───── Сохранённые строки ─────
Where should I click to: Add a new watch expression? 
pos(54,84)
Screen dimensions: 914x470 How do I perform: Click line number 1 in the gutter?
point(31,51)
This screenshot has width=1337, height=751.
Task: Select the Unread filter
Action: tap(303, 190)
─────
» **Поставленное задание**
Перепишите весь приведённый выше материал строка за строкой, сохраняя каждый знак без изменений.

» **Результат**
Where should I click to: Add a new watch expression? 
pos(54,84)
Screen dimensions: 914x470 How do I perform: Click line number 1 in the gutter?
point(31,51)
This screenshot has width=1337, height=751.
Task: Select the Unread filter
Action: tap(303, 190)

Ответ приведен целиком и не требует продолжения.